> [Records for processing]:
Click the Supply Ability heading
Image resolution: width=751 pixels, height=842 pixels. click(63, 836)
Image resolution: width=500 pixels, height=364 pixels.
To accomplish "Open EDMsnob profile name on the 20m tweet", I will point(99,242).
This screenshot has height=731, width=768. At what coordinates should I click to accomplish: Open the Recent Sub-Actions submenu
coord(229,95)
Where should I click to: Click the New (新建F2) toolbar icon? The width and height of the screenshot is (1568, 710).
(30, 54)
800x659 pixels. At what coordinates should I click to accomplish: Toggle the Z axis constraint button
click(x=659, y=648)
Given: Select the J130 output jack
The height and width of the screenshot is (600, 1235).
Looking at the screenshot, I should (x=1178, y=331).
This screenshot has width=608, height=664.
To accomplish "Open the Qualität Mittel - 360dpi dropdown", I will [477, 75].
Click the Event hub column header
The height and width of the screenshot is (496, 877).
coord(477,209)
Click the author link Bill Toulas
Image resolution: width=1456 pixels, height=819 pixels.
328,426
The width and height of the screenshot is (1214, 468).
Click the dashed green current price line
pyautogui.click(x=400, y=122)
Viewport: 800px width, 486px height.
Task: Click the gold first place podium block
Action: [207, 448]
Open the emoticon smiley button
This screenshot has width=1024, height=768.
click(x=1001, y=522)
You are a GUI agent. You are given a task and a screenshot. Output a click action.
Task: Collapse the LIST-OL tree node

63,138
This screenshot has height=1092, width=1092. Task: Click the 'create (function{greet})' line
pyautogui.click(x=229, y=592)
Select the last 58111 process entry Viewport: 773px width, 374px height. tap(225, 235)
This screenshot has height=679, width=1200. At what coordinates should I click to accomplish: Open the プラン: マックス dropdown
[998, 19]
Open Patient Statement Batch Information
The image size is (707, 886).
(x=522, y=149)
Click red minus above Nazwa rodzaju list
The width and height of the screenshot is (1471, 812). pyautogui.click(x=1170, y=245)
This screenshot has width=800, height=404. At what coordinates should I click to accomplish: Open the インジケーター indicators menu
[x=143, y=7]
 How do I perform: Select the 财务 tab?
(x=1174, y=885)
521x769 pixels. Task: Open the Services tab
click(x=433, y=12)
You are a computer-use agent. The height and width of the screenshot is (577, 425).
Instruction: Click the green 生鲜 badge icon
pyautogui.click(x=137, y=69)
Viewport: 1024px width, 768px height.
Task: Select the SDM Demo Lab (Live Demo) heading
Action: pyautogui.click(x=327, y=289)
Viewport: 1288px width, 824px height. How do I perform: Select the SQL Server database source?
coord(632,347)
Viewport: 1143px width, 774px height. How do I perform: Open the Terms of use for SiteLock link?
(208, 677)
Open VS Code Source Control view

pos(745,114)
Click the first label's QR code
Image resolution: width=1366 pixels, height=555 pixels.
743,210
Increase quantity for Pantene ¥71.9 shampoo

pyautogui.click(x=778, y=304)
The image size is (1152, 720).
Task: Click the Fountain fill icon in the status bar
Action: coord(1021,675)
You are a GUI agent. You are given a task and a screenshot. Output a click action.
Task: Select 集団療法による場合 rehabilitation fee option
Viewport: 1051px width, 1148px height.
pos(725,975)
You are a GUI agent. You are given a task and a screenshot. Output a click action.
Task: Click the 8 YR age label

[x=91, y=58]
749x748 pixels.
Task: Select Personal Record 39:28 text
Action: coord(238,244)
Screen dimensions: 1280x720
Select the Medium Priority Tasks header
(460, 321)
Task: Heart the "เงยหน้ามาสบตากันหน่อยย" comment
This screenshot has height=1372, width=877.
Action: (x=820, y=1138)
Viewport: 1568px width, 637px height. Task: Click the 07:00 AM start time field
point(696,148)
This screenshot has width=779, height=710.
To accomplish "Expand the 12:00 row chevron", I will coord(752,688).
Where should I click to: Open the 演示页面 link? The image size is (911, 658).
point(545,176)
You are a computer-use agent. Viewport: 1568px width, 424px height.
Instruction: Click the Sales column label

> [Aim of the exercise]: Restate exactly the records above from their first line through the line that holds "Open the emoticon smiley button", please, including both and leaving out all others.

> [Answer space]:
Click the Supply Ability heading
Image resolution: width=751 pixels, height=842 pixels. click(63, 836)
Image resolution: width=500 pixels, height=364 pixels.
To accomplish "Open EDMsnob profile name on the 20m tweet", I will point(99,242).
This screenshot has height=731, width=768. At what coordinates should I click to accomplish: Open the Recent Sub-Actions submenu
coord(229,95)
Where should I click to: Click the New (新建F2) toolbar icon? The width and height of the screenshot is (1568, 710).
(30, 54)
800x659 pixels. At what coordinates should I click to accomplish: Toggle the Z axis constraint button
click(x=659, y=648)
Given: Select the J130 output jack
The height and width of the screenshot is (600, 1235).
Looking at the screenshot, I should (x=1178, y=331).
This screenshot has width=608, height=664.
To accomplish "Open the Qualität Mittel - 360dpi dropdown", I will [477, 75].
Click the Event hub column header
The height and width of the screenshot is (496, 877).
coord(477,209)
Click the author link Bill Toulas
Image resolution: width=1456 pixels, height=819 pixels.
328,426
The width and height of the screenshot is (1214, 468).
Click the dashed green current price line
pyautogui.click(x=400, y=122)
Viewport: 800px width, 486px height.
Task: Click the gold first place podium block
Action: [207, 448]
Open the emoticon smiley button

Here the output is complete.